__What to work on__. Produce as output only the lines below starting at the line with "This screenshot has height=543, width=823." and continuing through the line with "Select the YTD chart range", each one exactly as written.

------------------------------------------------------------------------

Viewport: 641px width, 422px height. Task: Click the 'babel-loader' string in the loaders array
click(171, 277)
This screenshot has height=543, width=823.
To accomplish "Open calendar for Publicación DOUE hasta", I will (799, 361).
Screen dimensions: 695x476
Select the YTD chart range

------------------------------------------------------------------------

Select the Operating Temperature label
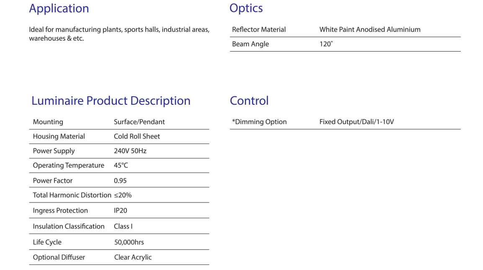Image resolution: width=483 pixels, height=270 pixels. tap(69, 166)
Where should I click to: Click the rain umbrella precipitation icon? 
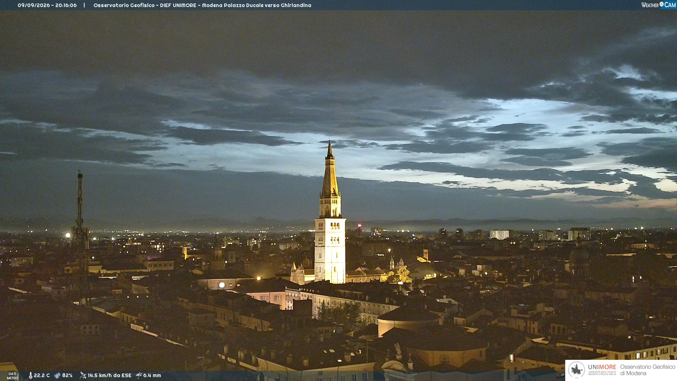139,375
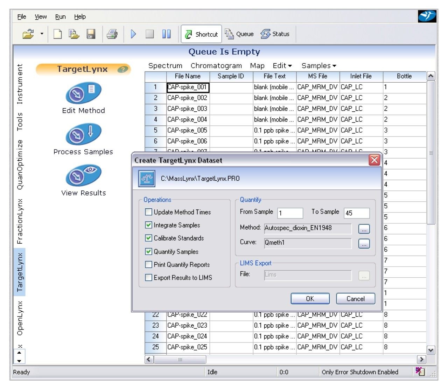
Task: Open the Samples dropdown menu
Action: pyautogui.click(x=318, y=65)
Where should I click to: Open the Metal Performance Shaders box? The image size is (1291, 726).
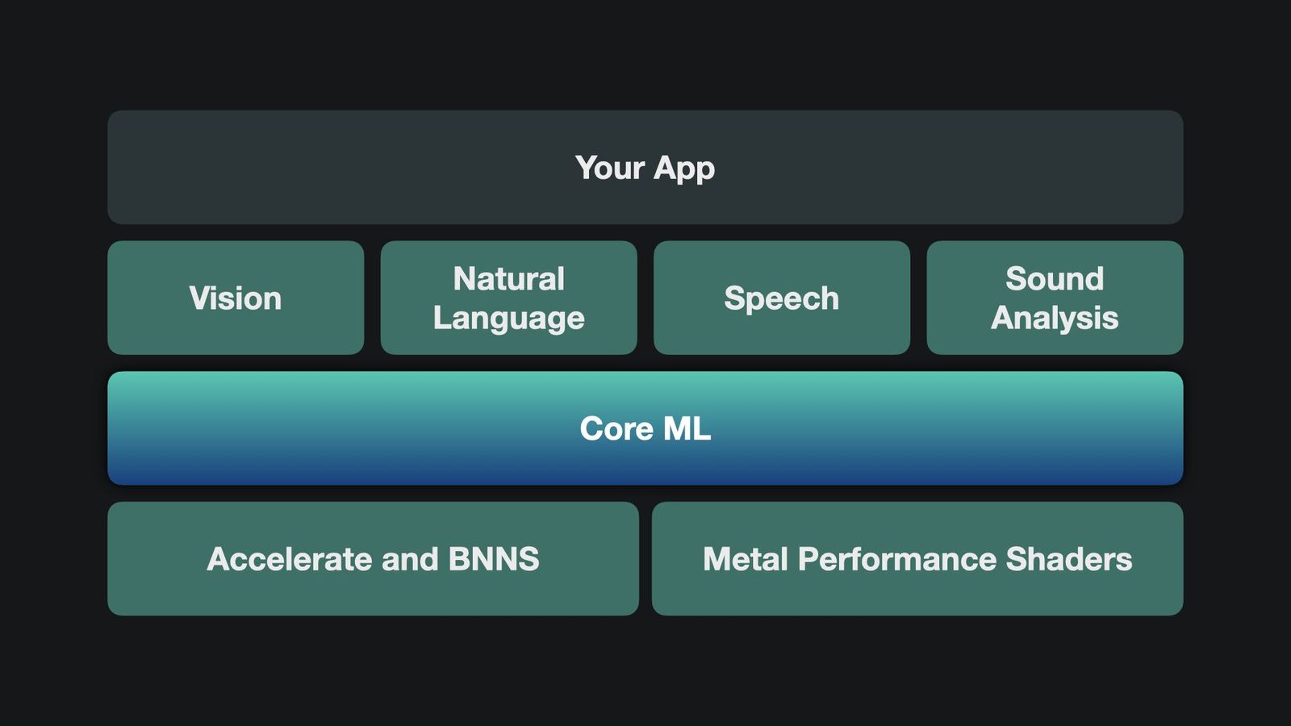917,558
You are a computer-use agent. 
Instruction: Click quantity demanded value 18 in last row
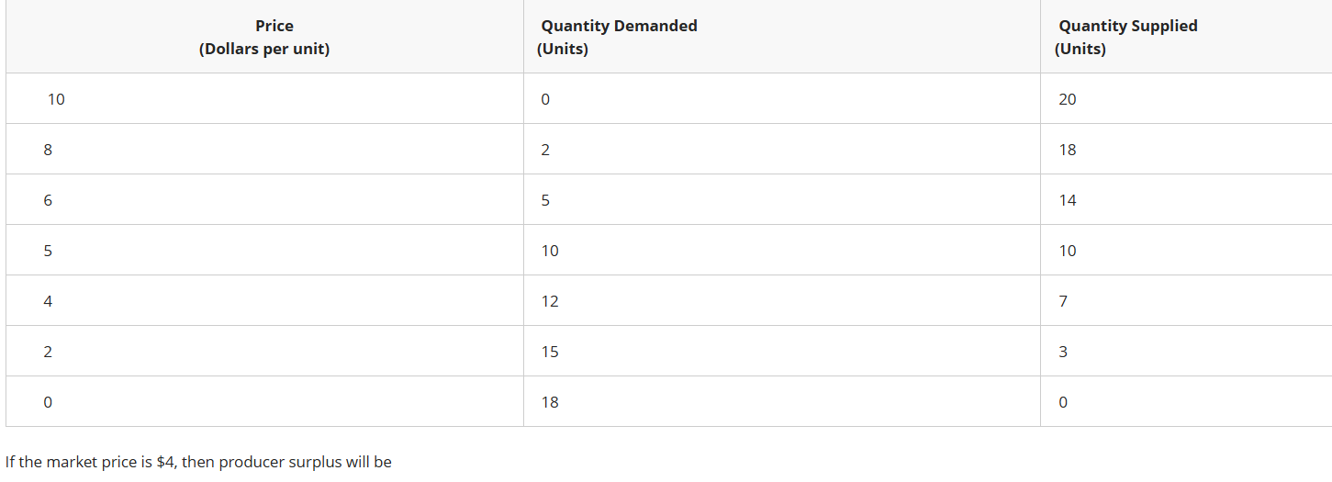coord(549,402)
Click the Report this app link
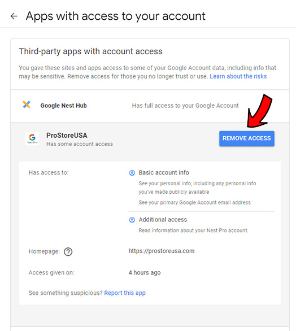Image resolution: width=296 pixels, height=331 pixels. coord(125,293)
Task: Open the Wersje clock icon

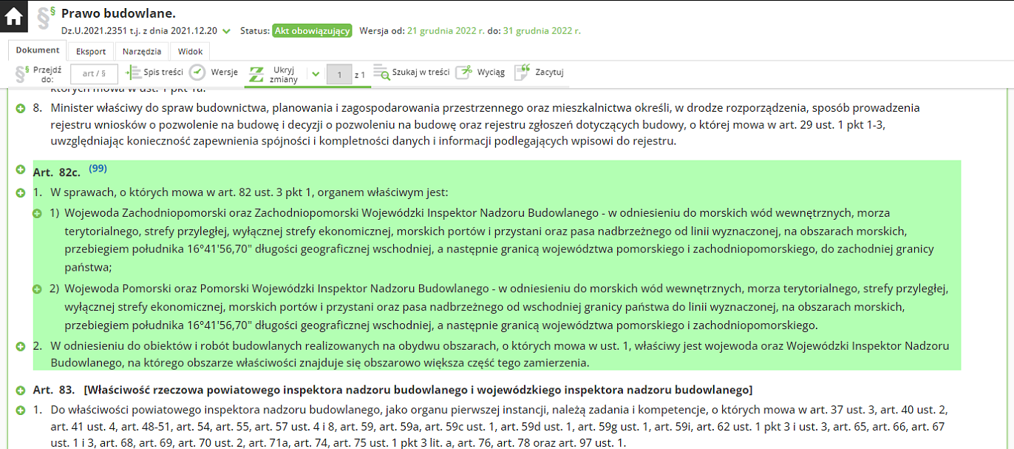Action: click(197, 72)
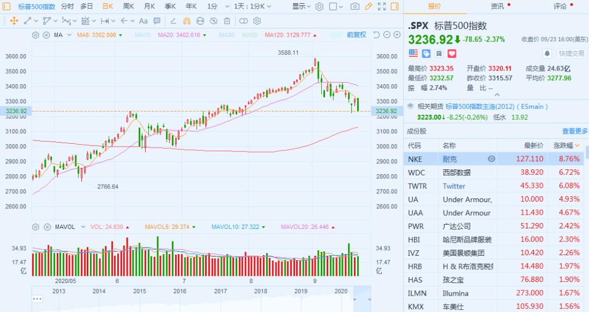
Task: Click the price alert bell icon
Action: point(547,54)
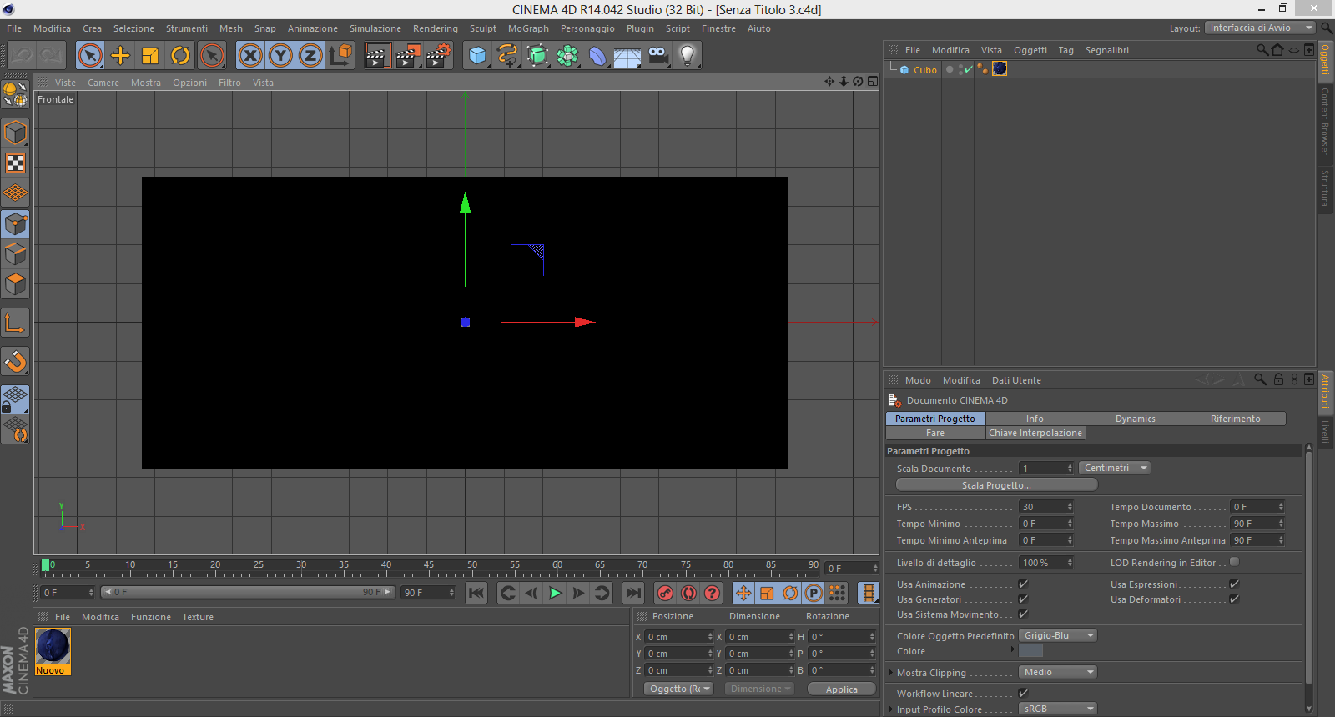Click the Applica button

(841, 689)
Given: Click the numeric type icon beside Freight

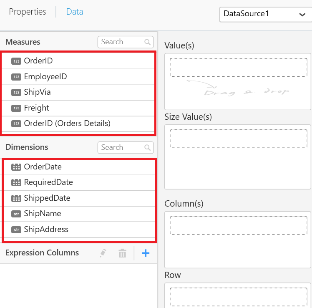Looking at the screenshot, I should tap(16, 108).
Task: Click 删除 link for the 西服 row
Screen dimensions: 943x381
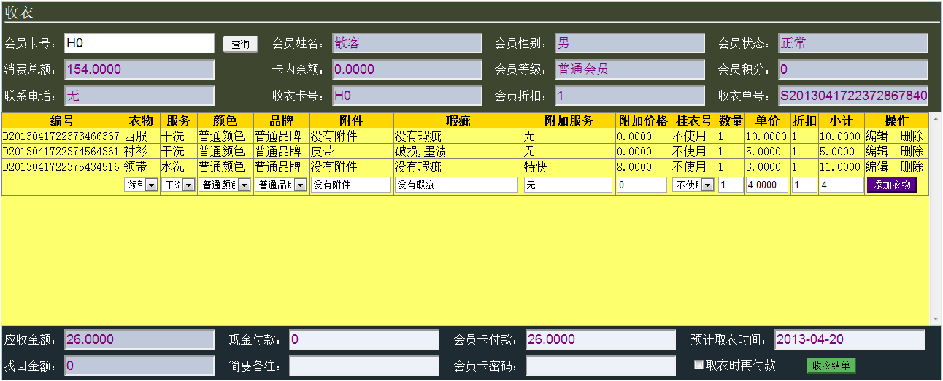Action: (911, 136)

------------------------------------------------------------------------

__Result below__.
This screenshot has height=543, width=823.
To accomplish "Open calendar for Publicación DOUE hasta", I will (799, 361).
Screen dimensions: 695x476
Select the YTD chart range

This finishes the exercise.